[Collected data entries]

-- -- --

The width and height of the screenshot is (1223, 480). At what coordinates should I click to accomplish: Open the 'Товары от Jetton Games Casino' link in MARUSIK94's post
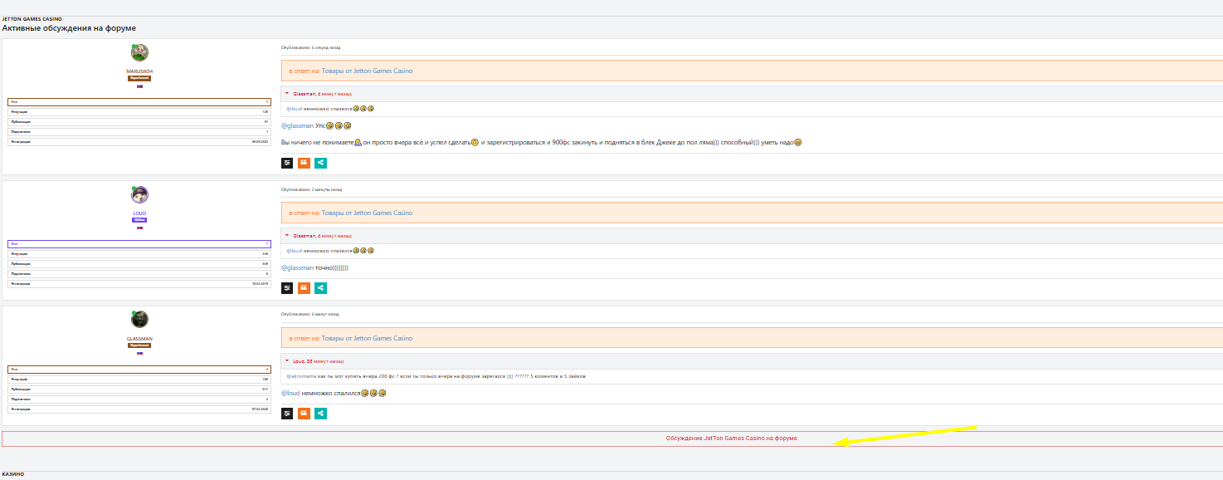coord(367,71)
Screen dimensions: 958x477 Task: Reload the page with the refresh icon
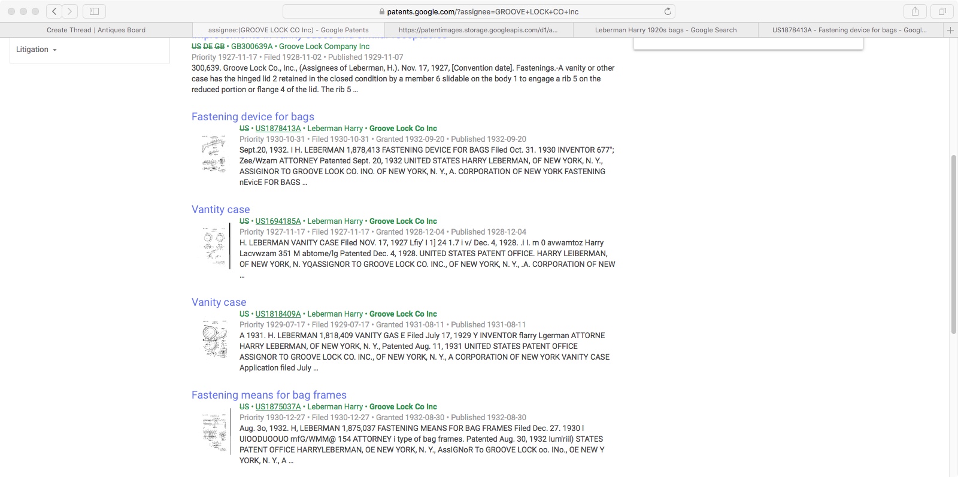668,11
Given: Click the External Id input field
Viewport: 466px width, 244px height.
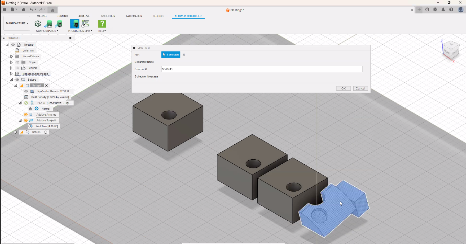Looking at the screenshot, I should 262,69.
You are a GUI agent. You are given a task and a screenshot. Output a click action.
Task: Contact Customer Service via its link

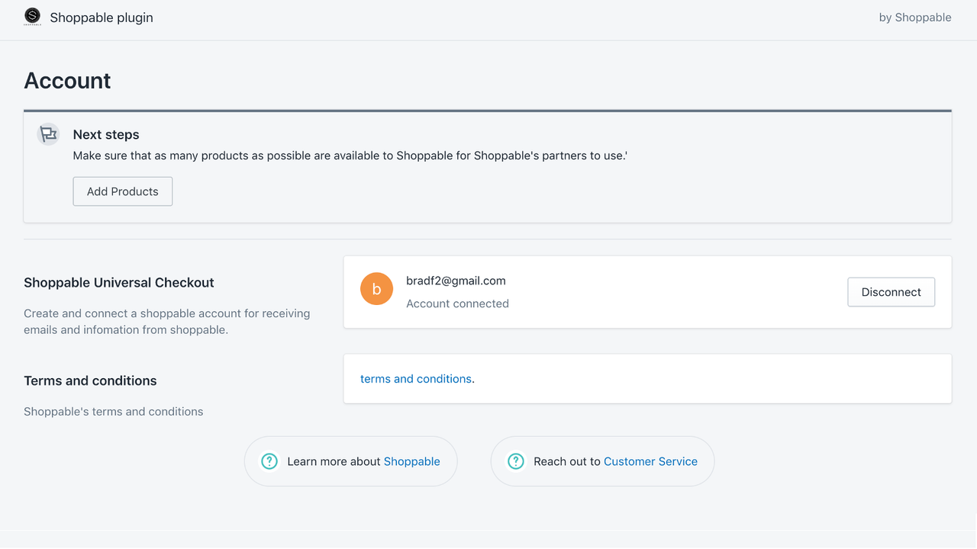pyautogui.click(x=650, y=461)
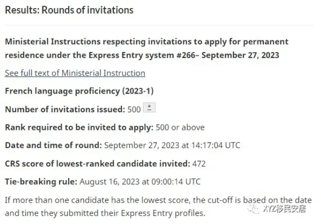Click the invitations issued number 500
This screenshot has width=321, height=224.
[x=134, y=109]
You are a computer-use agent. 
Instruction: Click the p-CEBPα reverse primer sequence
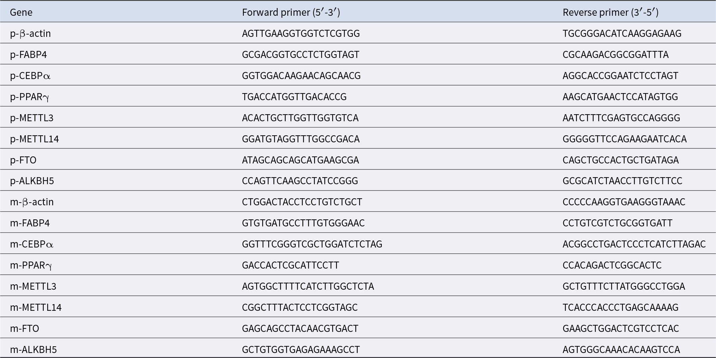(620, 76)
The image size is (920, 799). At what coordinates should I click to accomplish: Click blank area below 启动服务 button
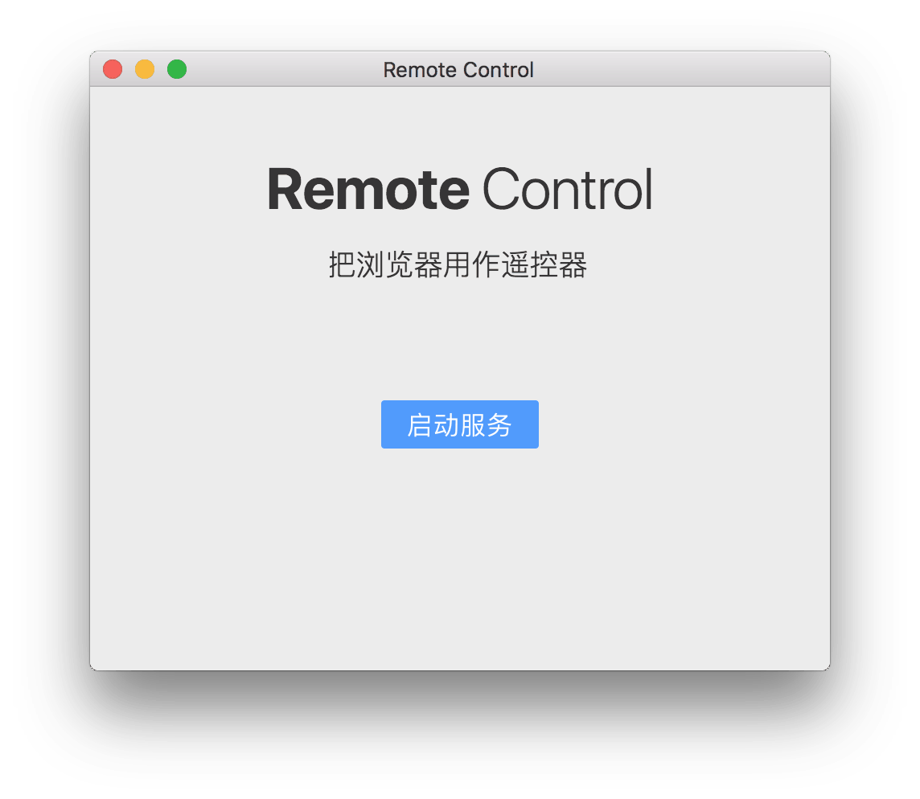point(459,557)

-- -- --

[WORK TO COMPLETE]
Check each line of the data above, and please copy the ones in which the string "agent" occurs.

[OUTPUT]
You are a GUI agent. You are given a task and a screenshot. Output a click action.
You are a computer-use agent. 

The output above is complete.